▶ **Entries shown**
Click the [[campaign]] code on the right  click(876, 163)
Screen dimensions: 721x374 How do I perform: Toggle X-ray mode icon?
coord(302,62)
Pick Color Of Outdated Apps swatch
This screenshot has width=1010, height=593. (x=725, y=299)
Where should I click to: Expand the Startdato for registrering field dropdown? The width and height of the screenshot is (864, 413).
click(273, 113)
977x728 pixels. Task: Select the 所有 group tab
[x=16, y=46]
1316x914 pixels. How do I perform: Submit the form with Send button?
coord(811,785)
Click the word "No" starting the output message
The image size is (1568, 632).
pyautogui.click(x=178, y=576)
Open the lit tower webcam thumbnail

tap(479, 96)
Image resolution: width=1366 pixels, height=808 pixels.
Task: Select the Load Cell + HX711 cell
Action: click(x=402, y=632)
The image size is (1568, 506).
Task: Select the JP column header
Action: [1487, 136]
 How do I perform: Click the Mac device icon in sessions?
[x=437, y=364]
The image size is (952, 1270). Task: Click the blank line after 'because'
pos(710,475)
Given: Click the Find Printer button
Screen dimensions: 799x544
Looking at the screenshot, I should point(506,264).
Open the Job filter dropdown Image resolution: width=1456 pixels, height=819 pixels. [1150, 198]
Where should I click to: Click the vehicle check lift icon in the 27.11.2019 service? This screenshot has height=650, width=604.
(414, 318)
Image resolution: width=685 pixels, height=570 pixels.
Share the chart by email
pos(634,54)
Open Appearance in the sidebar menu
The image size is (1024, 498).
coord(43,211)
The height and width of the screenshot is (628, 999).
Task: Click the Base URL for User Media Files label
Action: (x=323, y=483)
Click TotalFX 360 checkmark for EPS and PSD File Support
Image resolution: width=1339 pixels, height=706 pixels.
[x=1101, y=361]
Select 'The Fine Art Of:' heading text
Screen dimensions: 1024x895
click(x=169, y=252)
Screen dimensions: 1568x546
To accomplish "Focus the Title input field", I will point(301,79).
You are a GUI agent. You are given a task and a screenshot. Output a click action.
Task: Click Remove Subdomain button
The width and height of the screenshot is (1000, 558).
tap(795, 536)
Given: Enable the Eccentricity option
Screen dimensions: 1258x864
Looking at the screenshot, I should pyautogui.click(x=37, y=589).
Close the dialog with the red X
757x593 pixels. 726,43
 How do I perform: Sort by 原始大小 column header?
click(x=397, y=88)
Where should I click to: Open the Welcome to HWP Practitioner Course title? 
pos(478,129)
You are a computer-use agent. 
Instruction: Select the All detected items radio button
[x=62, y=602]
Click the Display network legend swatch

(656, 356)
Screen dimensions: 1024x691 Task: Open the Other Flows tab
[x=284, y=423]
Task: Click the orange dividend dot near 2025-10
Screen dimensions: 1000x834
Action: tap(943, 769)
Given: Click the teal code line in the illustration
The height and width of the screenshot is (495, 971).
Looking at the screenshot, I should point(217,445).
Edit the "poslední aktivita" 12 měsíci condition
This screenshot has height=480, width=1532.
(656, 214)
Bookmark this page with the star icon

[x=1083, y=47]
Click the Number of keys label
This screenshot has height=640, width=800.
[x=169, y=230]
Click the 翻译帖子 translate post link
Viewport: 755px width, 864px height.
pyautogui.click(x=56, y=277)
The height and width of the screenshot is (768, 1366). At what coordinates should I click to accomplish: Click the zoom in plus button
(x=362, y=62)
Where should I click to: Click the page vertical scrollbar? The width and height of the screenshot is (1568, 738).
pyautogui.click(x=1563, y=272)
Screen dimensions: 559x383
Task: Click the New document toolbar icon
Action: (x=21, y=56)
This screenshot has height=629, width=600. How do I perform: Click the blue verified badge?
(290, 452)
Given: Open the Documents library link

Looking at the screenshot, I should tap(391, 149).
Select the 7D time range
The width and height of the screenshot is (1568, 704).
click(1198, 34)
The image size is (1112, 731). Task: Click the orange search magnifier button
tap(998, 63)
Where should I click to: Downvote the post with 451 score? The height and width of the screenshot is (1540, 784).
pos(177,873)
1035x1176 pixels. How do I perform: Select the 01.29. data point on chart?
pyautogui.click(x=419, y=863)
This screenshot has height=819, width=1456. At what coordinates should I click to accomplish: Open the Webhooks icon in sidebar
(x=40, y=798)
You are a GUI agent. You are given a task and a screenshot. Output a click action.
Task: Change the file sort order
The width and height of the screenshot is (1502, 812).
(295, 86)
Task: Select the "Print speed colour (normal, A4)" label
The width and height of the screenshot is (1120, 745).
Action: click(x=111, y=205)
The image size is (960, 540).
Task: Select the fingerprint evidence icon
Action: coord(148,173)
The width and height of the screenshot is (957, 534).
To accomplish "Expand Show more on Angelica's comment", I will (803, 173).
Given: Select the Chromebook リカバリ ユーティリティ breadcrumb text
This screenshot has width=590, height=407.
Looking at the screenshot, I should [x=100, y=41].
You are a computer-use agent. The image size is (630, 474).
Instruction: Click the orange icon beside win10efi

▶ **What to produce**
Render everything in the records from the line containing "Pick Color Of Outdated Apps swatch" down through the line containing "coord(811,785)" as a Markdown table with the columns Row and Text. Number each line in Row and omit blank lines.

▶ **Result of the task**
| Row | Text |
|---|---|
| 1 | Pick Color Of Outdated Apps swatch |
| 2 | This screenshot has width=1010, height=593. (x=725, y=299) |
| 3 | Where should I click to: Expand the Startdato for registrering field dropdown? The width and height of the screenshot is (864, 413). |
| 4 | click(273, 113) |
| 5 | 977x728 pixels. Task: Select the 所有 group tab |
| 6 | [x=16, y=46] |
| 7 | 1316x914 pixels. How do I perform: Submit the form with Send button? |
| 8 | coord(811,785) |